I haven’t done my math homework in three weeks.
This is either because of the built-up emotion or the used-up emotion. Whether I’m battered or bleeding. You tell me.
I will brush my hands across your face, run my fingers through your hair. Your presence is like an anchor. Well, that or a distraction. And I can’t tell. I either love you or I need you. Those feel similar but they are vitally different.
Look for me buried in the crawl space beneath my church. Look for me in the ashes of my grandfather who shot himself three weeks ago. Look for me among the wrinkled fabric of my laundry basket. Look for me between yellowed pages of Star Trek novels published in the 70’s. Do me a favor and and find me somewhere.
I can function. I tell myself I can always function. But I guess that just means I’m not about to kill myself.

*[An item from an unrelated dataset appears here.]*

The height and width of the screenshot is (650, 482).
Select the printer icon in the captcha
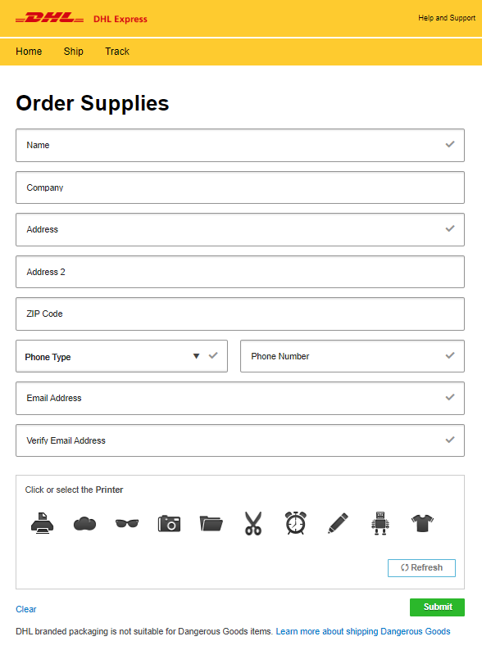coord(42,523)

This is so hard. This is gouging.
I want you. Or I just want someone to touch me. I don’t feel like I’m falling apart. I feel like all of the different parts of me are floating, just barely separated, connected nowhere but somehow remaining intact.

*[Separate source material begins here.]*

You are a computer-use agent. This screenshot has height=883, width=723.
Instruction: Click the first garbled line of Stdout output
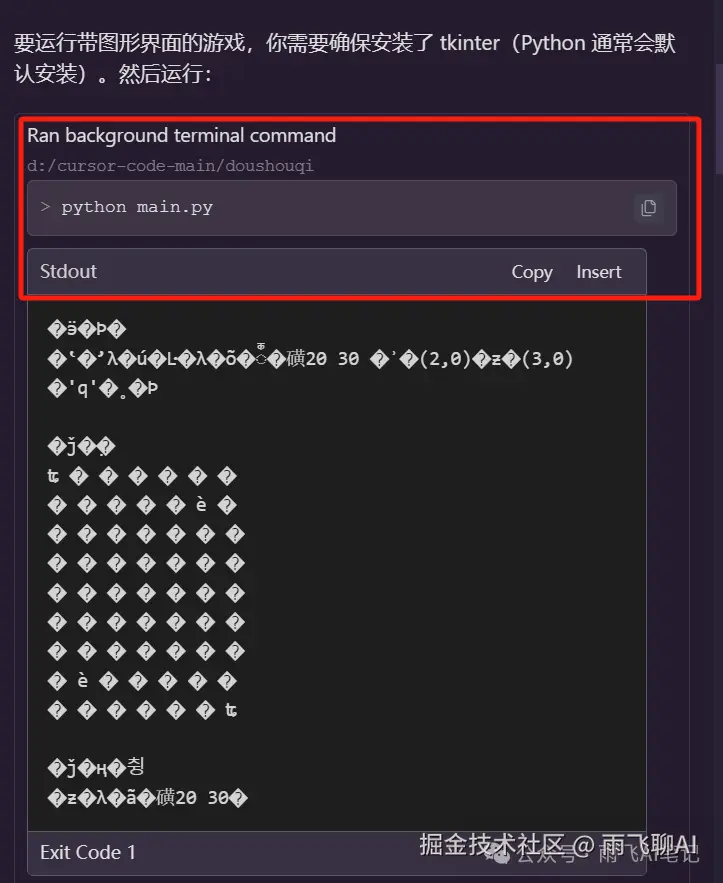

This doesn’t feel like the end. Or the beginning. Or the middle. There isn’t anywhere to go from here. Feels like a video game after you’ve completed every mission. Nothing to do, nowhere to go. Collect coins and buy nothing. Play into the night until you’ve got a headache but you’ve passed the same scenery twelve times but you can’t quit the game and move on to another.
If I were to unwind all my body parts and lay my nervous system end to end, they might wrap around the world a few times or whatever but I would be dead. I’m good at art, I can write pretty well, I’m not particularly ugly. I have potential but it’s useless. I can come up with metaphor after exquisite metaphor but I feel like I’m already gone.